* **Exercise**: Every entry below, from first to last, should be copied exactly.

* **Supplied entries**:
· · ·

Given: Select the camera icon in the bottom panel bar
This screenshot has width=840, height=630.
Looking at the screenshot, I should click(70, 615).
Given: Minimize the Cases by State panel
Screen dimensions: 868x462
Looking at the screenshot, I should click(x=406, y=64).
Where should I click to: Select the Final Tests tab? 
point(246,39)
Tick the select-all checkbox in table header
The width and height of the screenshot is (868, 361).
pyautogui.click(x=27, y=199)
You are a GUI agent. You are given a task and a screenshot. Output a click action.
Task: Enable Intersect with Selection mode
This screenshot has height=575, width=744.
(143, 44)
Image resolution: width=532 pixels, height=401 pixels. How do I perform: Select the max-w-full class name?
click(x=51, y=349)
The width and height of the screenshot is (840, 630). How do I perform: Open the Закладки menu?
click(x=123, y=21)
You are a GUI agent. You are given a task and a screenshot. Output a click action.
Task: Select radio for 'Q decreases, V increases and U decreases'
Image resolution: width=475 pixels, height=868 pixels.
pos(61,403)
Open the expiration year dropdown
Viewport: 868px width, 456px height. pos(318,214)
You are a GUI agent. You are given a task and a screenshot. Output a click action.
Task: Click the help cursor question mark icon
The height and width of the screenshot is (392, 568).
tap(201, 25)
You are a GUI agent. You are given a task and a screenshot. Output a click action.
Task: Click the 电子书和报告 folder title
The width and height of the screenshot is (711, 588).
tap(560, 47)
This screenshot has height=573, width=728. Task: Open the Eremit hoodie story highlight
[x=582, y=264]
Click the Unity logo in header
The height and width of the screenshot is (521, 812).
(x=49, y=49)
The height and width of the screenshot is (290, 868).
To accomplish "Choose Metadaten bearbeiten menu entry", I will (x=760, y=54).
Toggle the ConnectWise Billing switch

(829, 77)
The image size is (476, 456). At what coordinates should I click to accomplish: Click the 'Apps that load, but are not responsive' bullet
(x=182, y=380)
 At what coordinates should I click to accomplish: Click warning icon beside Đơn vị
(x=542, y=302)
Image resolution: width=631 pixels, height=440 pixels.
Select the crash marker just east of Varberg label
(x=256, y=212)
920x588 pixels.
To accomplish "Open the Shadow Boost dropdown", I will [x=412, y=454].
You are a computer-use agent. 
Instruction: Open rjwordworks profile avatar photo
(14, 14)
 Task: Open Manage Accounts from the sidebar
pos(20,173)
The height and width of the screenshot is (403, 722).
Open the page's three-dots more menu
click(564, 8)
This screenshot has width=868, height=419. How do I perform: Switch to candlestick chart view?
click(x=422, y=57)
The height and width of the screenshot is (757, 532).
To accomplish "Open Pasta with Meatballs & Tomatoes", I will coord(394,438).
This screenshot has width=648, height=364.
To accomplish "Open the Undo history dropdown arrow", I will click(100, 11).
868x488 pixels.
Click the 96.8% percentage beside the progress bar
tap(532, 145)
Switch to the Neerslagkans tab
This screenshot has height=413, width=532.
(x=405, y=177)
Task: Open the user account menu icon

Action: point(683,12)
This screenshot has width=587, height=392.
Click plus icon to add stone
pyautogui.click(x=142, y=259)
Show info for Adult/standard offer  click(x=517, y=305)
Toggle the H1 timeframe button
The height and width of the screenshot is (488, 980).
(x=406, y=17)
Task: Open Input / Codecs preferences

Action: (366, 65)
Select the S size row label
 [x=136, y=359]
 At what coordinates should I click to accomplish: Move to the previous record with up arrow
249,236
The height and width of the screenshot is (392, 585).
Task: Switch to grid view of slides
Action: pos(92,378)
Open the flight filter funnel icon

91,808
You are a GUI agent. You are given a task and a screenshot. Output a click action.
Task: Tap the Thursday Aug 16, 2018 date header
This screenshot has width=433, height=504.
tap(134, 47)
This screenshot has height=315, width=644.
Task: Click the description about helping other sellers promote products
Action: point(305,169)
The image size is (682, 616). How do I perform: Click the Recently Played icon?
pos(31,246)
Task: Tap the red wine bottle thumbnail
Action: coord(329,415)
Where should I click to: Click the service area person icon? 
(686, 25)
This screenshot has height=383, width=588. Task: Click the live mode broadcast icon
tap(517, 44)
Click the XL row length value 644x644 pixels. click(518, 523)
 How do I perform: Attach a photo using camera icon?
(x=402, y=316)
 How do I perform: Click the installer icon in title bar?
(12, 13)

· · ·

* **Output of the task**:
Given: Select the camera icon in the bottom panel bar
This screenshot has width=840, height=630.
Looking at the screenshot, I should click(70, 615).
Given: Minimize the Cases by State panel
Screen dimensions: 868x462
Looking at the screenshot, I should click(x=406, y=64).
Where should I click to: Select the Final Tests tab? 
point(246,39)
Tick the select-all checkbox in table header
The width and height of the screenshot is (868, 361).
pyautogui.click(x=27, y=199)
You are a GUI agent. You are given a task and a screenshot. Output a click action.
Task: Enable Intersect with Selection mode
This screenshot has height=575, width=744.
(143, 44)
Image resolution: width=532 pixels, height=401 pixels. How do I perform: Select the max-w-full class name?
click(x=51, y=349)
The width and height of the screenshot is (840, 630). How do I perform: Open the Закладки menu?
click(x=123, y=21)
You are a GUI agent. You are given a task and a screenshot. Output a click action.
Task: Select radio for 'Q decreases, V increases and U decreases'
Image resolution: width=475 pixels, height=868 pixels.
pos(61,403)
Open the expiration year dropdown
Viewport: 868px width, 456px height. pos(318,214)
You are a GUI agent. You are given a task and a screenshot. Output a click action.
Task: Click the help cursor question mark icon
The height and width of the screenshot is (392, 568).
tap(201, 25)
You are a GUI agent. You are given a task and a screenshot. Output a click action.
Task: Click the 电子书和报告 folder title
The width and height of the screenshot is (711, 588).
tap(560, 47)
This screenshot has height=573, width=728. Task: Open the Eremit hoodie story highlight
[x=582, y=264]
Click the Unity logo in header
The height and width of the screenshot is (521, 812).
(x=49, y=49)
The height and width of the screenshot is (290, 868).
To accomplish "Choose Metadaten bearbeiten menu entry", I will (x=760, y=54).
Toggle the ConnectWise Billing switch

(829, 77)
The image size is (476, 456). At what coordinates should I click to accomplish: Click the 'Apps that load, but are not responsive' bullet
(x=182, y=380)
 At what coordinates should I click to accomplish: Click warning icon beside Đơn vị
(x=542, y=302)
Image resolution: width=631 pixels, height=440 pixels.
Select the crash marker just east of Varberg label
(x=256, y=212)
920x588 pixels.
To accomplish "Open the Shadow Boost dropdown", I will [x=412, y=454].
You are a computer-use agent. 
Instruction: Open rjwordworks profile avatar photo
(14, 14)
 Task: Open Manage Accounts from the sidebar
pos(20,173)
The height and width of the screenshot is (403, 722).
Open the page's three-dots more menu
click(564, 8)
This screenshot has width=868, height=419. How do I perform: Switch to candlestick chart view?
click(x=422, y=57)
The height and width of the screenshot is (757, 532).
To accomplish "Open Pasta with Meatballs & Tomatoes", I will coord(394,438).
This screenshot has width=648, height=364.
To accomplish "Open the Undo history dropdown arrow", I will click(100, 11).
868x488 pixels.
Click the 96.8% percentage beside the progress bar
tap(532, 145)
Switch to the Neerslagkans tab
This screenshot has height=413, width=532.
(x=405, y=177)
Task: Open the user account menu icon

Action: point(683,12)
This screenshot has width=587, height=392.
Click plus icon to add stone
pyautogui.click(x=142, y=259)
Show info for Adult/standard offer  click(x=517, y=305)
Toggle the H1 timeframe button
The height and width of the screenshot is (488, 980).
(x=406, y=17)
Task: Open Input / Codecs preferences

Action: (366, 65)
Select the S size row label
 [x=136, y=359]
 At what coordinates should I click to accomplish: Move to the previous record with up arrow
249,236
The height and width of the screenshot is (392, 585).
Task: Switch to grid view of slides
Action: pos(92,378)
Open the flight filter funnel icon

91,808
You are a GUI agent. You are given a task and a screenshot. Output a click action.
Task: Tap the Thursday Aug 16, 2018 date header
This screenshot has width=433, height=504.
tap(134, 47)
This screenshot has height=315, width=644.
Task: Click the description about helping other sellers promote products
Action: point(305,169)
The image size is (682, 616). How do I perform: Click the Recently Played icon?
pos(31,246)
Task: Tap the red wine bottle thumbnail
Action: coord(329,415)
Where should I click to: Click the service area person icon? 
(686, 25)
This screenshot has height=383, width=588. Task: Click the live mode broadcast icon
tap(517, 44)
Click the XL row length value 644x644 pixels. click(518, 523)
 How do I perform: Attach a photo using camera icon?
(x=402, y=316)
 How do I perform: Click the installer icon in title bar?
(12, 13)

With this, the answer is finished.